There's a lot of research out there about the best time to publish blog posts. We had an internal conversation about it, and we realized that aside from knowing we should be posting "sometime in the morning," we didn't really know the right answer.
So, we did a little research of our own. We used our sister blog as our testing ground, since it's more established, we publish a new post every day, and it has more data.
In the past, we've posted at 5am Eastern time, with the idea that those who subscribe via email would have an email waiting in their inbox as soon as they came into the office.
The question we wanted to answer was:
What happens if we post at 9am Eastern time instead of 5am like we used to?
What would that do to our email open rates? Blog post visits?
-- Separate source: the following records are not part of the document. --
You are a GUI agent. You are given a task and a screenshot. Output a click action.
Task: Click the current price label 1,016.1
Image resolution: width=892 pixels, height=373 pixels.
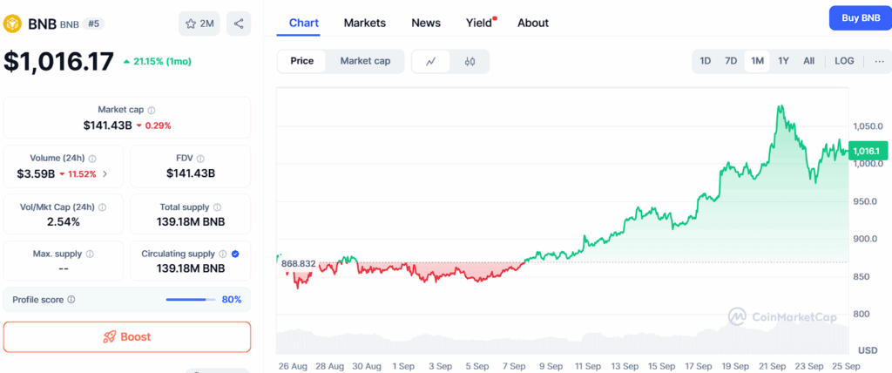[x=868, y=151]
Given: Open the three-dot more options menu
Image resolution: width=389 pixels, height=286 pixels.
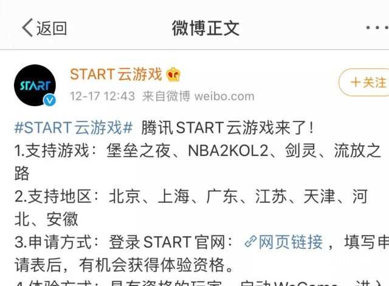Looking at the screenshot, I should pos(377,27).

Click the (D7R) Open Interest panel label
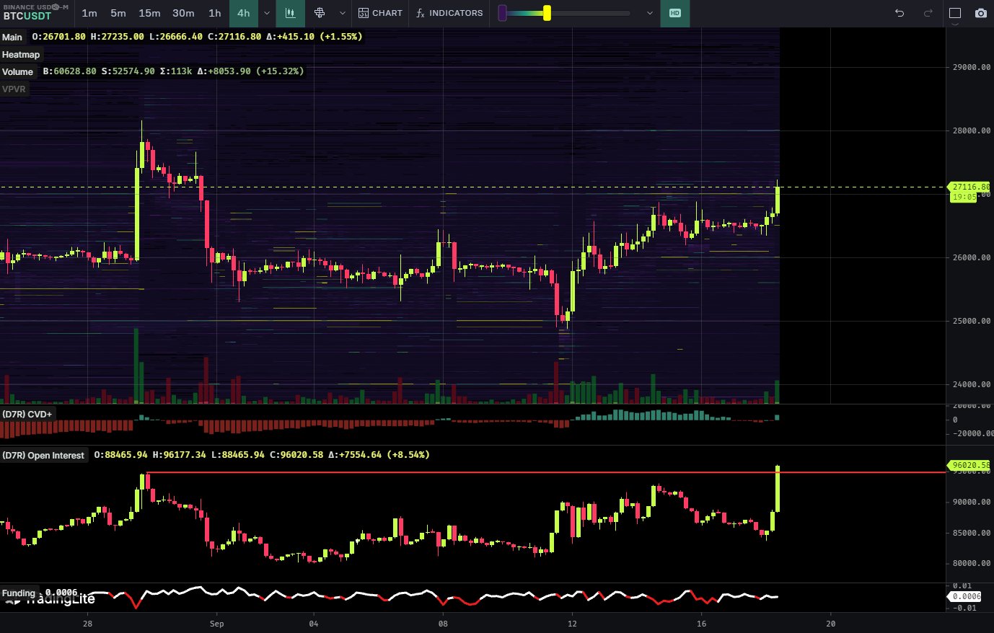(43, 455)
Should we change our posting schedule?
Let's find out.
In both our test week (the 9am test) and our control week (5am), Tuesday had the most page views:
Interestingly, only Monday vs. Monday had the earlier publishing time winning the race. On every other day, hitting publish when people were more likely to be at their desks (rather than in the early morning) was the way to go. It should be noted that since this study is decidedly not scientific, we can assume that one Monday's post had something else going for it to make it more viewed than the following week. Overall, the week where we published at 9am had 8% more views than the 5am week.
But what about email open rates? Let's see.
Email Open Rates
The Center for Sales Strategy has a large subscriber base, and most people who read the blog get it delivered to their inboxes (if you haven't yet, you might want to!).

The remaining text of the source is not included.